TASK TO COMPLETE -> Below this task are records; return each one exactly and omit its images.

--------------------------------

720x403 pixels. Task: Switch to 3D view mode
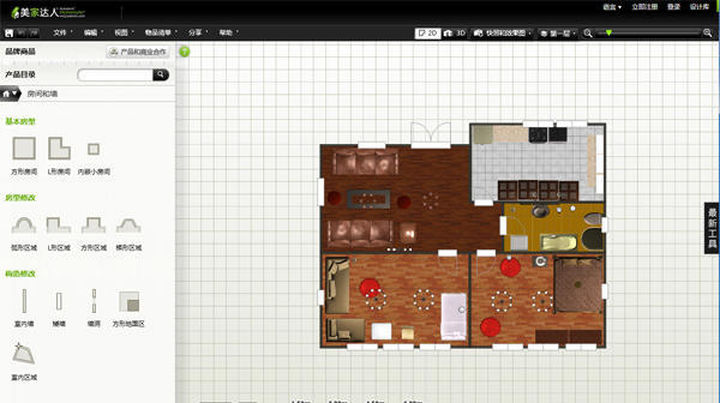[455, 33]
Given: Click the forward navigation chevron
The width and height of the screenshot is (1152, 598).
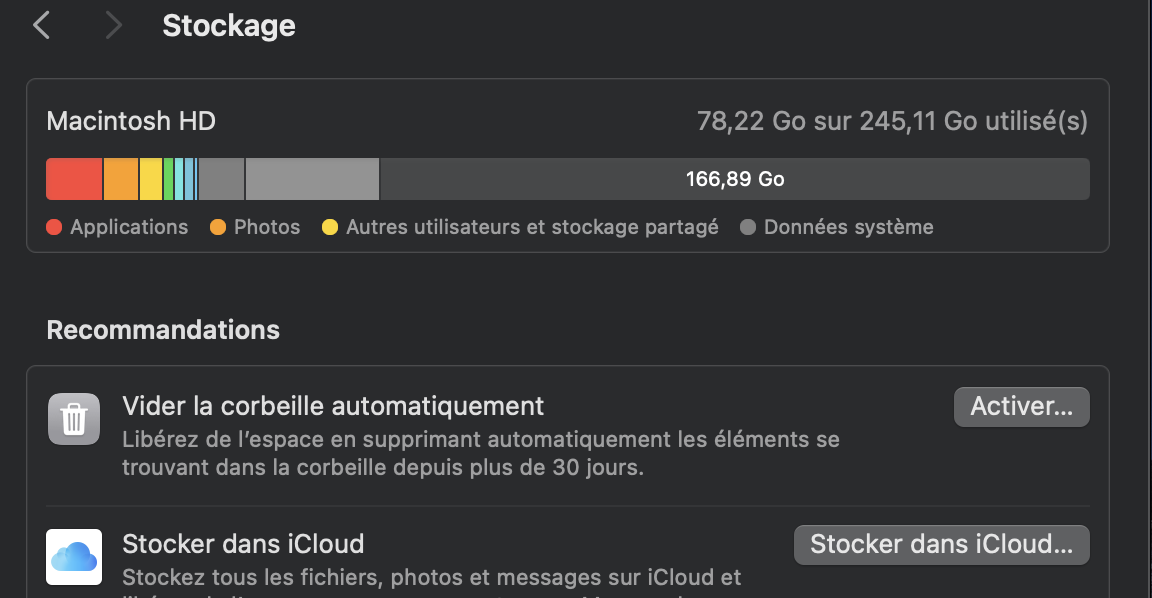Looking at the screenshot, I should [113, 25].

--------------------------------

EXERCISE OUTPUT ->
720x403 pixels. Task: Switch to 3D view mode
[455, 33]
Given: Click the forward navigation chevron
The width and height of the screenshot is (1152, 598).
Looking at the screenshot, I should [113, 25].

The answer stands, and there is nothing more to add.